* **What you should do**
Your response should consist of the entries below, reproduced exactly and without their images.

Stored records
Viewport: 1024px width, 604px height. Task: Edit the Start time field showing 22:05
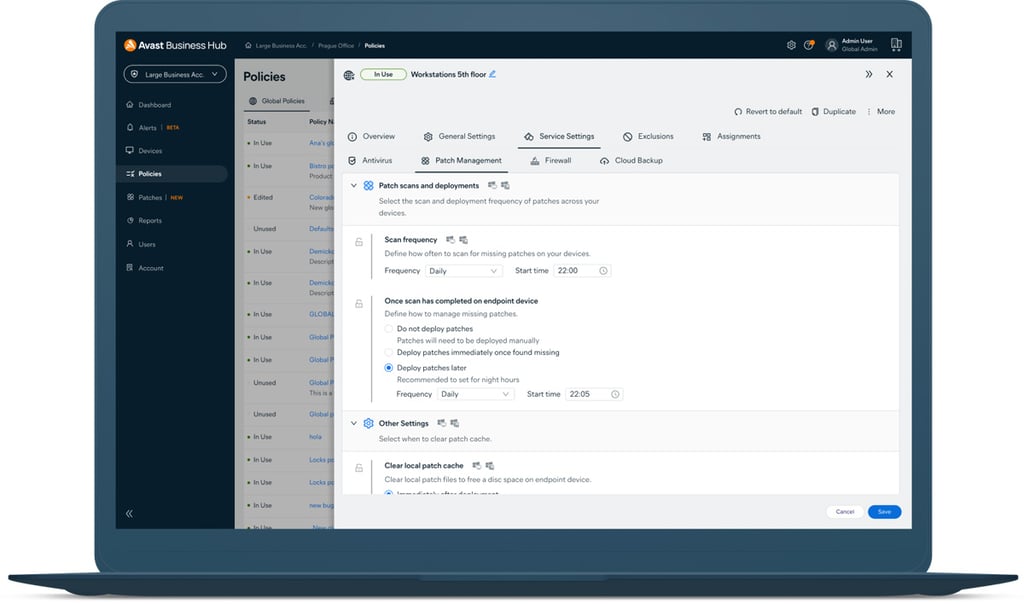pyautogui.click(x=592, y=394)
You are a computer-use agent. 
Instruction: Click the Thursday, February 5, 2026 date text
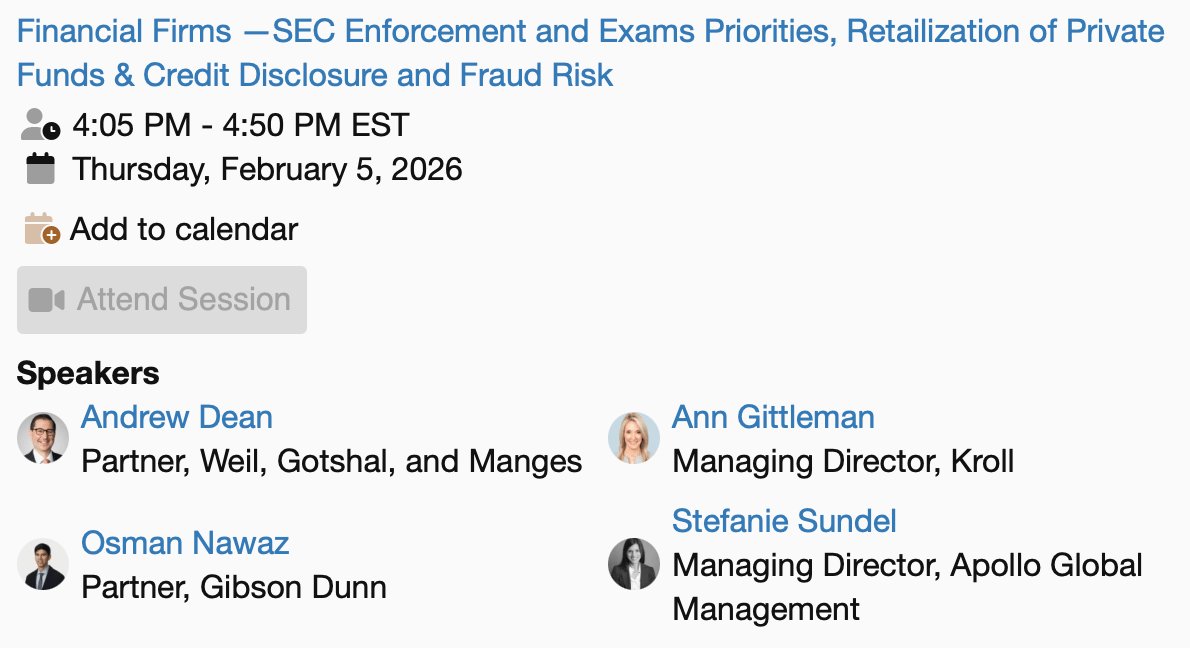(x=267, y=169)
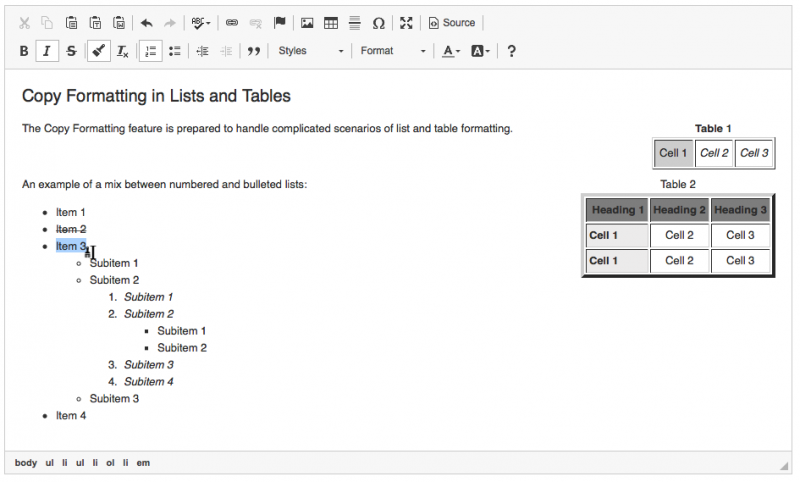Image resolution: width=800 pixels, height=482 pixels.
Task: Toggle Italic formatting off
Action: (x=47, y=51)
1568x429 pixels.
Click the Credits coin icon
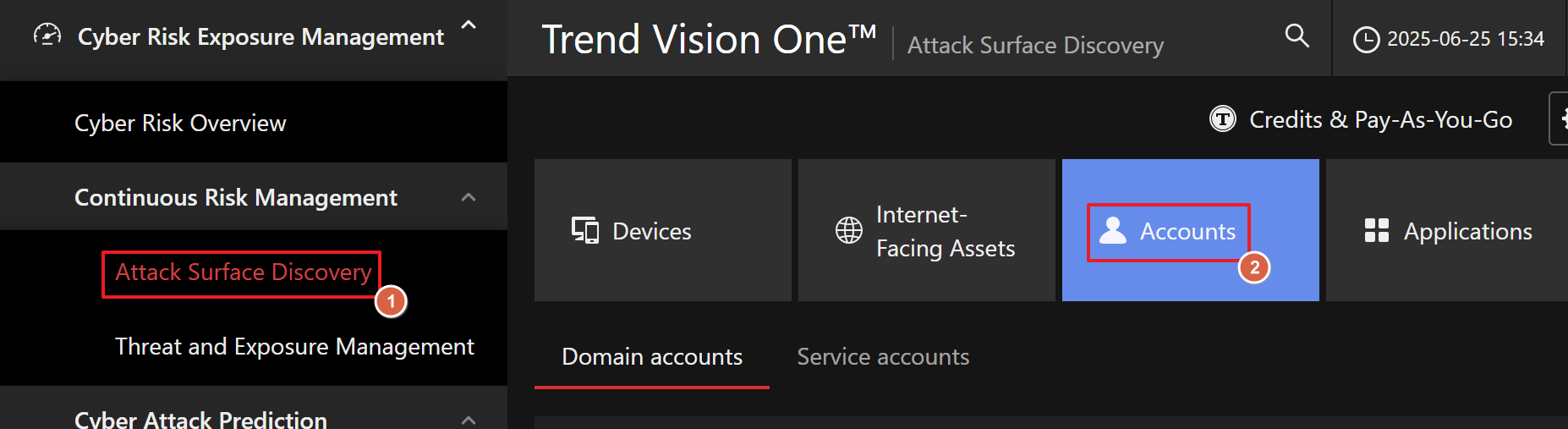pyautogui.click(x=1222, y=119)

* **Solution**
Viewport: 1024px width, 604px height. Task: Edit the Start time field showing 22:05
pyautogui.click(x=592, y=394)
You are a computer-use agent. 
Instruction: Click the Thursday, February 5, 2026 date text
(x=267, y=169)
Image resolution: width=800 pixels, height=482 pixels.
Task: Toggle Italic formatting off
Action: (x=47, y=51)
1568x429 pixels.
Click the Credits coin icon
pyautogui.click(x=1222, y=119)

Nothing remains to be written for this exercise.